▶ _PROBLEM DETAILS_:
Taking the listing below, restate word for word each line from the line with "Select the Anno axis title" to the line with "Collapse the Template dropdown arrow", ends included, and stop there.

▶ _GIVEN ENTRIES_:
↓↓↓
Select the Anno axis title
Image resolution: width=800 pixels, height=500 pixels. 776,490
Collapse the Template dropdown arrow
↑↑↑
↓↓↓
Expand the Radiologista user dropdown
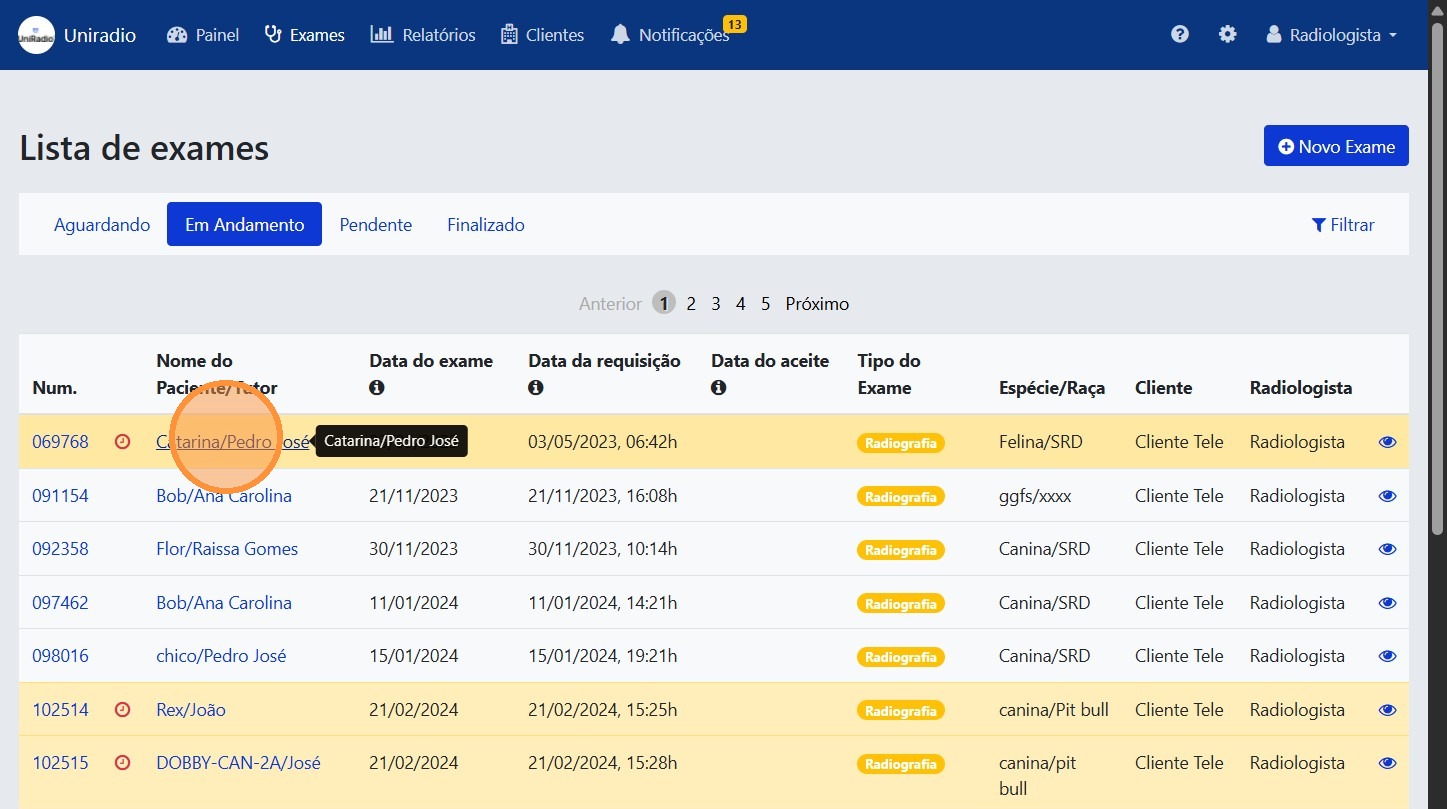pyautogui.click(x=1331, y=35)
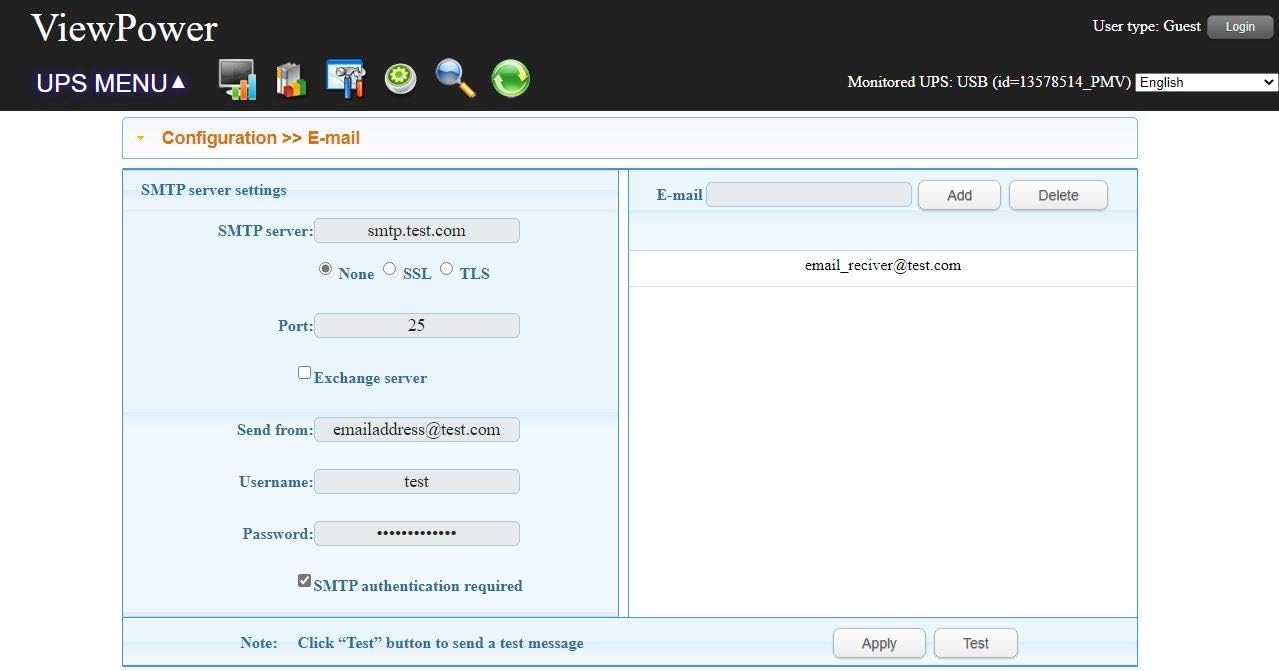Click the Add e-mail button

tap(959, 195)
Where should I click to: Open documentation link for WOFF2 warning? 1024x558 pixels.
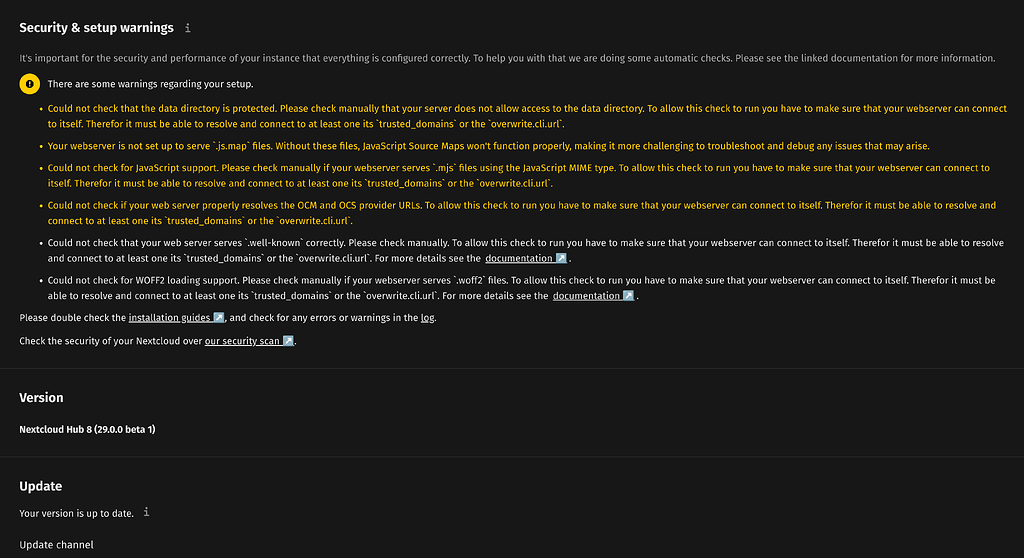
↑↑↑
▶ _SOLUTION_:
Select the Anno axis title
Image resolution: width=800 pixels, height=500 pixels. 776,490
Collapse the Template dropdown arrow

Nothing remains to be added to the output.